** WHAT IS EXPECTED **
Some lines in the listing hold the word "Product". Return each of them.

*** Block opens ***

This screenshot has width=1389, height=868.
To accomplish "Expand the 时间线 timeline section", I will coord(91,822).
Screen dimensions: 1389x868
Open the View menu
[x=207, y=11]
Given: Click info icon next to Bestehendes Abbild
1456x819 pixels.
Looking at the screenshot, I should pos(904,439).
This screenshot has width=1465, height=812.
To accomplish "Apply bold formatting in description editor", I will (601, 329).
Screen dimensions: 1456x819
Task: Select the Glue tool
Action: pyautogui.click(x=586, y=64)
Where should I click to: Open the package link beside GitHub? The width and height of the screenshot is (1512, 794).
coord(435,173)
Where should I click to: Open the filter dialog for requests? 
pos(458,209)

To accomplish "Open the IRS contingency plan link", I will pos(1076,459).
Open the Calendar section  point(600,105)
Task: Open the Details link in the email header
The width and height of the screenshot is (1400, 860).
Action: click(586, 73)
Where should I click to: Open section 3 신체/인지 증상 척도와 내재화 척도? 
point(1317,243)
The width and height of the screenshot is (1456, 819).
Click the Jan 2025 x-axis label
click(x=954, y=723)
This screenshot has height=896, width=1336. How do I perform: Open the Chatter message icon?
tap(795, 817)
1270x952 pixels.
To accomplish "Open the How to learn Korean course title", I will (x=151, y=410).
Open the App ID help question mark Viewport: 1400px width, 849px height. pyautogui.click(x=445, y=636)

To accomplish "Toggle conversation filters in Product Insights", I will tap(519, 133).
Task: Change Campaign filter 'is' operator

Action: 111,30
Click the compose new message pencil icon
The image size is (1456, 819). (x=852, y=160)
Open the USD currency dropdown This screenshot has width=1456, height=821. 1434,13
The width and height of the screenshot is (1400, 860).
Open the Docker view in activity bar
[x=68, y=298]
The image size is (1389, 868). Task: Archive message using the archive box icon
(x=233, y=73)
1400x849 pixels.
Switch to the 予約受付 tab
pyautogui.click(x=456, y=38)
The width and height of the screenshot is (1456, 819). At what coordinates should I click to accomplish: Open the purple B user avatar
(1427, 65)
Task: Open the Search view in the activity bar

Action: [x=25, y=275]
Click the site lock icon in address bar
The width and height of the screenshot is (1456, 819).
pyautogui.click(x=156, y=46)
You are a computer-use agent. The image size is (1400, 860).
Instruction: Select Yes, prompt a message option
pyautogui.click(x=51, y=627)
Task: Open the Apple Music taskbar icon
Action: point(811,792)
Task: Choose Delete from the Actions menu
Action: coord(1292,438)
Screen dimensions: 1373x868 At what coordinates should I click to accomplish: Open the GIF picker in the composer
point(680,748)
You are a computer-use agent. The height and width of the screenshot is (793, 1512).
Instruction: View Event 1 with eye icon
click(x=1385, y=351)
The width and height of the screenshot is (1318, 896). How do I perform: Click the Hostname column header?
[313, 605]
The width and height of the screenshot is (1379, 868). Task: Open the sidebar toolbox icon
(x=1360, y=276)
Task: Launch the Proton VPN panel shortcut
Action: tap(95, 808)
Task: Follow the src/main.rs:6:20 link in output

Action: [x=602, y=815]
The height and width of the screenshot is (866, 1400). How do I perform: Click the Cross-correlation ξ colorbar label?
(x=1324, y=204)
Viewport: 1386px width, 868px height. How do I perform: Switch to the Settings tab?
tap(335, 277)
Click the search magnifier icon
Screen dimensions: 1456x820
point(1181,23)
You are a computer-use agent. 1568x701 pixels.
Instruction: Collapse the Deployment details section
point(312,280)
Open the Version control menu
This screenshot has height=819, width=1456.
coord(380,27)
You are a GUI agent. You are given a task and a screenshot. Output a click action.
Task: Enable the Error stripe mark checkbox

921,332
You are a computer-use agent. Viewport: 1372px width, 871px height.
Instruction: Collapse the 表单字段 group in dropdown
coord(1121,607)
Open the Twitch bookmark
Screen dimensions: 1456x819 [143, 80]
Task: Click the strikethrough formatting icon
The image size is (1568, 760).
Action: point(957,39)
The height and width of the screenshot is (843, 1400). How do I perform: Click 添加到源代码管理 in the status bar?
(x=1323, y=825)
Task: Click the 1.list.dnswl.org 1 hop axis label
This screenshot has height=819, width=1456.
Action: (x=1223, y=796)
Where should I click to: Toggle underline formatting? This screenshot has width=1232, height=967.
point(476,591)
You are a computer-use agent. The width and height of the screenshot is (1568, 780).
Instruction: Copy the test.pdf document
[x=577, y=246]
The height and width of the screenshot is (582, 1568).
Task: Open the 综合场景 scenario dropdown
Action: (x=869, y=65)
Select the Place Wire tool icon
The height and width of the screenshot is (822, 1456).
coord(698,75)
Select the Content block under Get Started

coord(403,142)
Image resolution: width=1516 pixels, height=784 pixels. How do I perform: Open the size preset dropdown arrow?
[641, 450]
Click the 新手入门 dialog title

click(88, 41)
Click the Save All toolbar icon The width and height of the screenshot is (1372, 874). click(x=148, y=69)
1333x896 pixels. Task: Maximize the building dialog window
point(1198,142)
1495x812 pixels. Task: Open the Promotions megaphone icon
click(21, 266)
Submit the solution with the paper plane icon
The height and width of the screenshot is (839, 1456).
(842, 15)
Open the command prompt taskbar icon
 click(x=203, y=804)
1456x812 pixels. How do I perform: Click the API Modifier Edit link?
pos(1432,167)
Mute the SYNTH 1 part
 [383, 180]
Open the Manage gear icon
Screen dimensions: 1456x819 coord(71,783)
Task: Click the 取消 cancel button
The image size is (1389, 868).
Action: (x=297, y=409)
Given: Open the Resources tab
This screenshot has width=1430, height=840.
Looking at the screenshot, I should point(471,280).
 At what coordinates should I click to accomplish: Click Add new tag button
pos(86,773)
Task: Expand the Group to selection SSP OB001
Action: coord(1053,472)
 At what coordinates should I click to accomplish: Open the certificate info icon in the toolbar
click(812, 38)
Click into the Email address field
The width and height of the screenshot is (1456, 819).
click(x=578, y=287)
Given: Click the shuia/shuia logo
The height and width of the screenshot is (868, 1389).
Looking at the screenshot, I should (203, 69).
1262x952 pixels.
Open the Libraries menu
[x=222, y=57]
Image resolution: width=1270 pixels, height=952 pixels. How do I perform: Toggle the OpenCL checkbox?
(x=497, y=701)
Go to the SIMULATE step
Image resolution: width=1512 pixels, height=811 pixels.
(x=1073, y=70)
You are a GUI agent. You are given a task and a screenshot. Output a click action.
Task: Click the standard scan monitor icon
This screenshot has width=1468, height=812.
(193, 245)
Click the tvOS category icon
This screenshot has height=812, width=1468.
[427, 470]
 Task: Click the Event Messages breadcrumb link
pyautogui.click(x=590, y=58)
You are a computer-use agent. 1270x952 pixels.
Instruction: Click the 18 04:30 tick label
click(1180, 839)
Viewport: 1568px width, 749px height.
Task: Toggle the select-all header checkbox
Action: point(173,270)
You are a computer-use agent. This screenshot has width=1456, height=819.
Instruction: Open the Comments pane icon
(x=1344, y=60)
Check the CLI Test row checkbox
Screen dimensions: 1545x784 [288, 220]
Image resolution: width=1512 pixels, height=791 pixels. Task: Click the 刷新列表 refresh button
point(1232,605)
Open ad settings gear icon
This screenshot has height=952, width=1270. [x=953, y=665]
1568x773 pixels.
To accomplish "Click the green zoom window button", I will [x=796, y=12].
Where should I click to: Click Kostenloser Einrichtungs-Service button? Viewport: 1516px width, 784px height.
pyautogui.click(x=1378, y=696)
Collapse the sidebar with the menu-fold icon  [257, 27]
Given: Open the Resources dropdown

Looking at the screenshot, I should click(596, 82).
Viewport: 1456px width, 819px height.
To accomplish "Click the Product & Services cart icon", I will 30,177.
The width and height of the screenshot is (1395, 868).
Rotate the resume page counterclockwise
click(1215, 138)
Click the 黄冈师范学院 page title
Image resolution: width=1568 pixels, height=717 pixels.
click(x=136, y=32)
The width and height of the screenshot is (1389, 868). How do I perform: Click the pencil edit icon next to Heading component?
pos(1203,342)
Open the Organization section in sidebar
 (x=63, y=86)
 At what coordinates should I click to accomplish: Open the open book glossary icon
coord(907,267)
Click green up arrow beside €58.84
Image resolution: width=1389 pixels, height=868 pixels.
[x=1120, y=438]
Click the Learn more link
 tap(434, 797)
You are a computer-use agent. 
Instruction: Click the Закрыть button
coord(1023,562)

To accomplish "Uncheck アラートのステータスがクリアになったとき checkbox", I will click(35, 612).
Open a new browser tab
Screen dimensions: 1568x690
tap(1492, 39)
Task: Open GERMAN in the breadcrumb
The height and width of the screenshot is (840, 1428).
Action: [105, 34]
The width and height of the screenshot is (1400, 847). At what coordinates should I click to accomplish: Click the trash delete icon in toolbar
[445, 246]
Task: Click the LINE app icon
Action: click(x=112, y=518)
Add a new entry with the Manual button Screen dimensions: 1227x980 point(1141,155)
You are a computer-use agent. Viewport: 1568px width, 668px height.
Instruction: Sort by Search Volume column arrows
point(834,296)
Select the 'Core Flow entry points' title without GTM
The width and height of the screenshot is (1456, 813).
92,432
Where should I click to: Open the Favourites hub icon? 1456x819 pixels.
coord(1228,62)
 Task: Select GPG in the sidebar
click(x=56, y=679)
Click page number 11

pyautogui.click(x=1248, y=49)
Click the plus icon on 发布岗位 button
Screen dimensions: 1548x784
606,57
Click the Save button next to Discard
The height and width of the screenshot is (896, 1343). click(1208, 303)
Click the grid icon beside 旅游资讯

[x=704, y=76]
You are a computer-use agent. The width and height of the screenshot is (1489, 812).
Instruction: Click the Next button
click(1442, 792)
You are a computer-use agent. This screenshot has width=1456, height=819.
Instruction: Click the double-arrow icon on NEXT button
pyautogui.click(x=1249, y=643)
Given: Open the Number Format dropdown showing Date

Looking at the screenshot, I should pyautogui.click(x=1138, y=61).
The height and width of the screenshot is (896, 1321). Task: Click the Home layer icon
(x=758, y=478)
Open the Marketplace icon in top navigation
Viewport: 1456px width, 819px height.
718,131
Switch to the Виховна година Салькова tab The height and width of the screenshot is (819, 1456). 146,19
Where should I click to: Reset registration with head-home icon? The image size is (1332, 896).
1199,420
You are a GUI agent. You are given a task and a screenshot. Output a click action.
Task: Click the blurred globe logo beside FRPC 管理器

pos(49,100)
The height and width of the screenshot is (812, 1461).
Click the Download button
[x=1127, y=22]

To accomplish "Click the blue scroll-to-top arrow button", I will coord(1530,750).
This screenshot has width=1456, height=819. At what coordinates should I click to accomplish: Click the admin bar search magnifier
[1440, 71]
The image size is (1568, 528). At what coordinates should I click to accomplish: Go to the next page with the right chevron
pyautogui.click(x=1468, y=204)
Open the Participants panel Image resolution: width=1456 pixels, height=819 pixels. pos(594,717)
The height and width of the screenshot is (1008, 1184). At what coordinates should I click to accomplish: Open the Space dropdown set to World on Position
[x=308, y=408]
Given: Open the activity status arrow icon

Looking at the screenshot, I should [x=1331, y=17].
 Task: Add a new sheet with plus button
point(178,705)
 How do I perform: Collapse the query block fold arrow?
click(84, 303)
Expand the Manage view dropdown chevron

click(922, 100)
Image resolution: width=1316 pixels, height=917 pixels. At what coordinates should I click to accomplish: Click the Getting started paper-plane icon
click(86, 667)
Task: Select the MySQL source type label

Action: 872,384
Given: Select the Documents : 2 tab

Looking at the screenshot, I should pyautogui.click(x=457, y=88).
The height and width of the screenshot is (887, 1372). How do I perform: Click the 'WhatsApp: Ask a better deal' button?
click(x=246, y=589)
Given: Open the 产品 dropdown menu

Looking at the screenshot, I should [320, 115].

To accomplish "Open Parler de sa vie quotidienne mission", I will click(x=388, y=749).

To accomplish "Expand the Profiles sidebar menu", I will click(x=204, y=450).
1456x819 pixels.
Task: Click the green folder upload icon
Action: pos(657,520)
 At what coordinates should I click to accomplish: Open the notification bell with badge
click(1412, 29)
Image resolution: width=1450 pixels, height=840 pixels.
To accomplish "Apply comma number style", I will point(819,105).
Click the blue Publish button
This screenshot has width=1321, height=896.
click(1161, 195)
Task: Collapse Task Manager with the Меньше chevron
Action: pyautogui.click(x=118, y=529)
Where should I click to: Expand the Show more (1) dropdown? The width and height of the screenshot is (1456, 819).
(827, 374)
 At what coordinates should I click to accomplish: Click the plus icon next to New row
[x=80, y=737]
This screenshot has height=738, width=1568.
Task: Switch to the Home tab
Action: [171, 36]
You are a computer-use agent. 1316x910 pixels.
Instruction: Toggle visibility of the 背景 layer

*** Block closes ***

** COMPLETED EXERCISE **
To accomplish "Toggle conversation filters in Product Insights", I will tap(519, 133).
To accomplish "Click the Product & Services cart icon", I will 30,177.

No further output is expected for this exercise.